ProShares’ Bitcoin ETF underperforms BTC: By How Much?

Lavina Daryanani
Source: Crypto News

Around this time last year, the first Bitcoin-linked exchange-traded fund made its debut in the US. ProShares launched its ETF on the NYSE under the ticker “BITO” on 18 October. Back then, ProShares CEO Michael L. Sapir stated that the ETF would open up exposure to Bitcoin to “a large segment of investors” who have a brokerage account and are comfortable buying stocks and ETFs, but do not desire to go through the hassle and learning curve of establishing another account with a crypto provider.

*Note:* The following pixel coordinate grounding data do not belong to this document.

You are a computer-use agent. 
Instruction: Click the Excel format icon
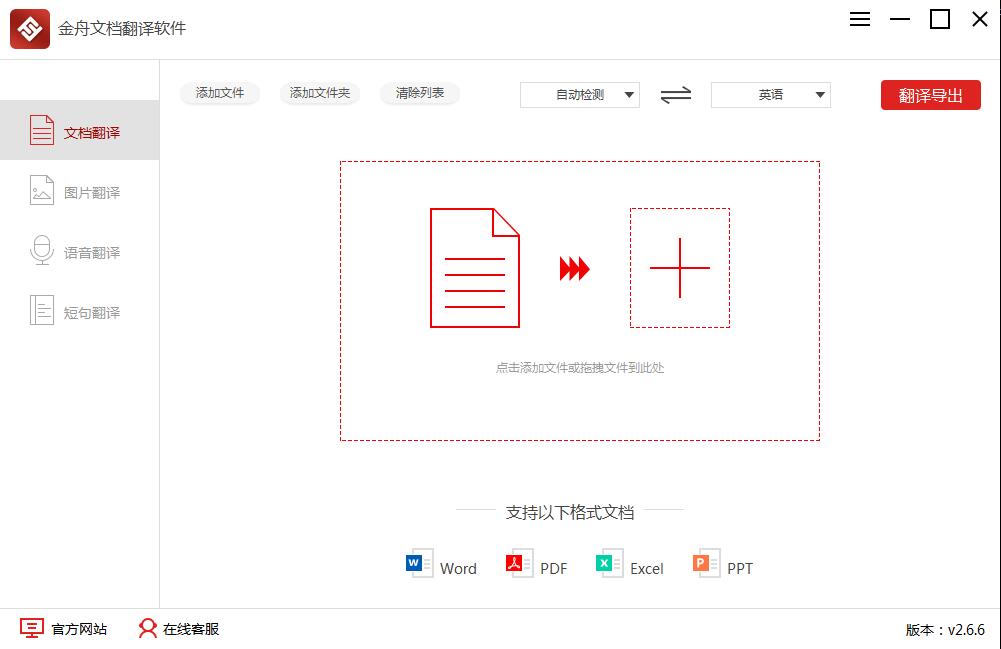pyautogui.click(x=606, y=562)
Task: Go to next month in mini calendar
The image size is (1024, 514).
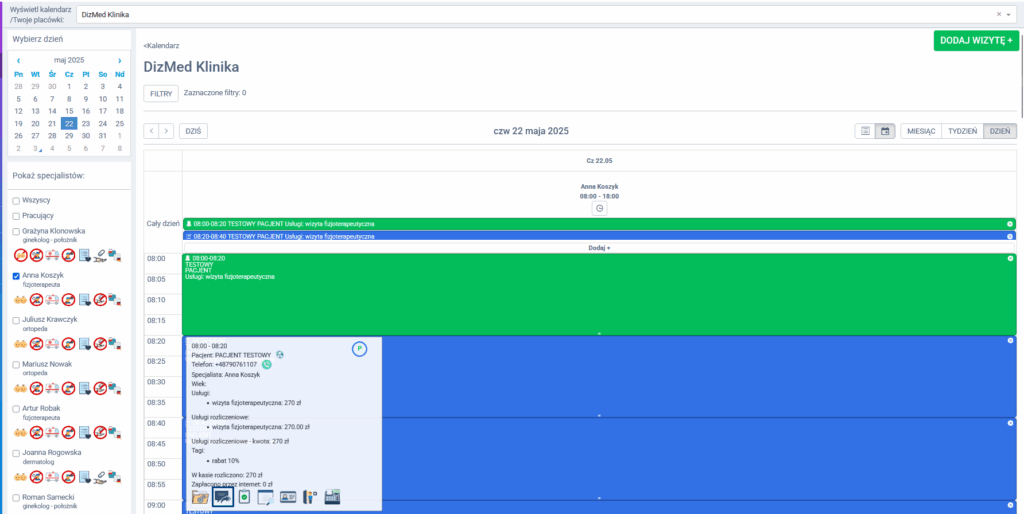Action: [120, 60]
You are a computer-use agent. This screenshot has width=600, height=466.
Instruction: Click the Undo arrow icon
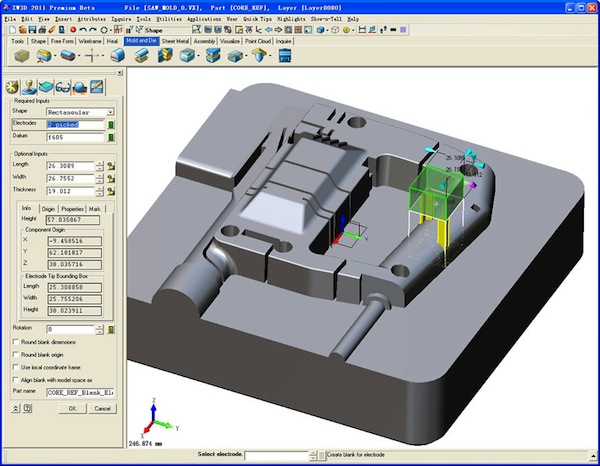(x=83, y=30)
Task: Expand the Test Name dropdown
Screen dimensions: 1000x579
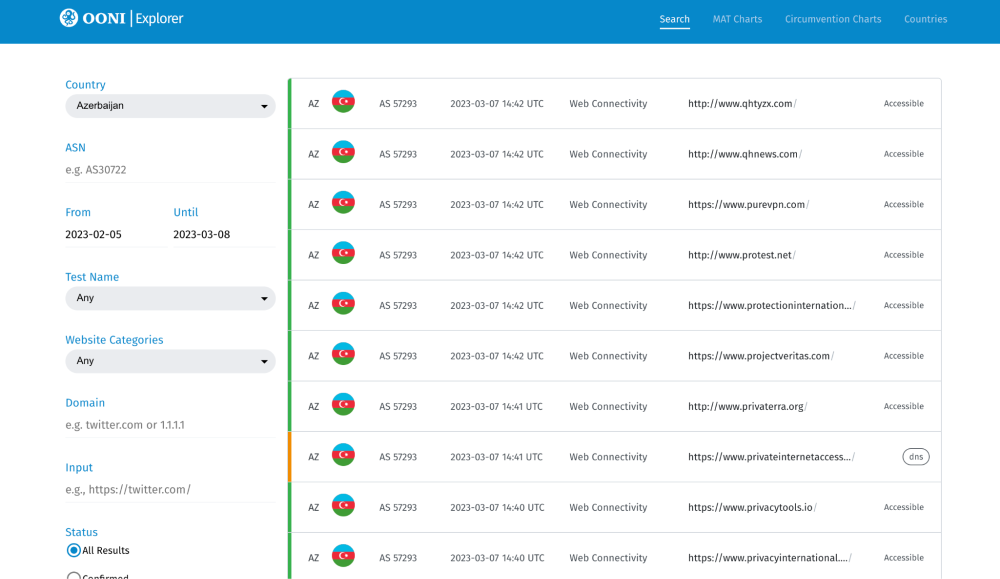Action: tap(170, 298)
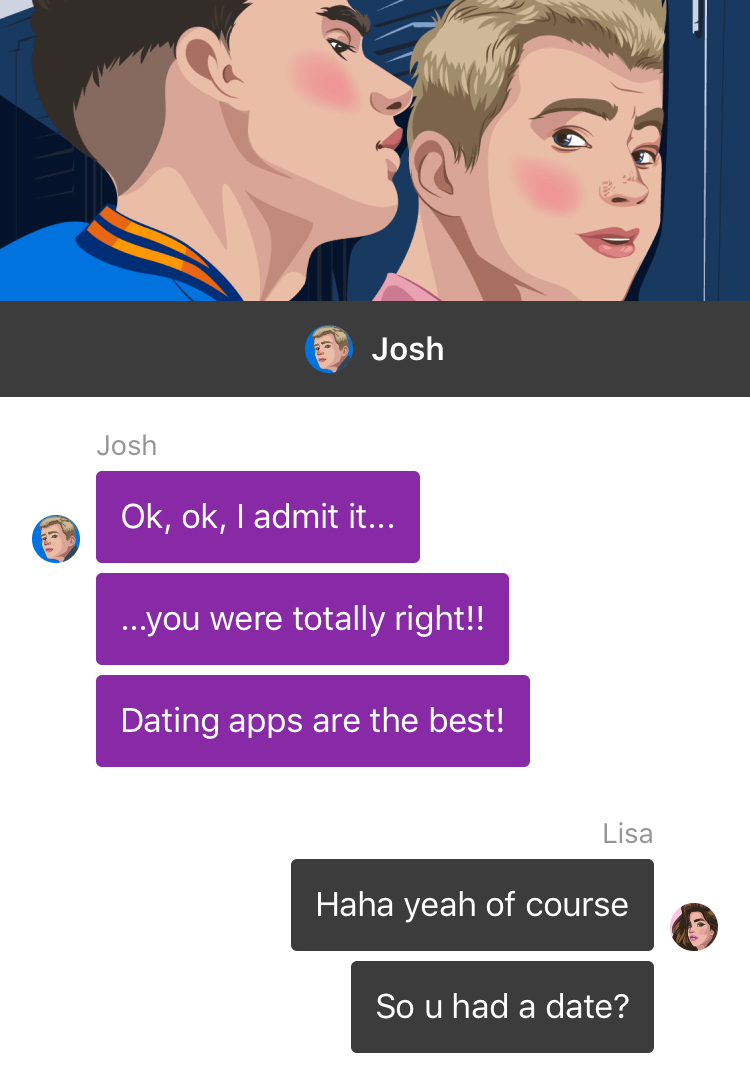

Well, BITO has undoubtedly been able to deliver on that front. But what about price-wise? Have investors been fetched with returns or have they been underwater?

Happy Belated Birthday, BITO!

Over the past year, BITO has replicated Bitcoin’s price movements. As illustrated below, the candlestick pattern on the chart is quite congruent. However, when the week one highest price to the press time price is compared, it can be noted that BITO has underperformed BTC by roughly 1.7%.

Source: TradingView

Notably, ProShares’ long BTC ETF currently holds a long exposure on CME equivalent to 32,520 BTC, and its all-time high BTC exposure was on August 3. The state of affairs of BTC on CME ain’t appealing, as the market has trailed in backwardation throughout September, denting BITO’s prospects.

Elaborating on the same, a recent report from Arcane Research highlighted,

Due to a structural market shift as BTC brutally entered a prolonged bear market after the massive liquidation event on December 4th, CME’s futures have tended to trade in a flat structure with minimal contango and periodically in backwardation.

Source: Arcane Research

Broader crypto-centric institutional interest

Despite the underperformance, institutional asset managers that were actively investing in crypto markets in the bull market of 2020-21 continue to invest in the space. Per a recently released Bernstein research report, they remain committed to digital assets, with some planning to allocate more capital to the industry.

Analysts Gautam Chhugani and Manas Agrawal noted,

“This is probably the most encouraging part of the institutional adoption cycle while recognizing that the actual impact on the market is probably 12 months away.”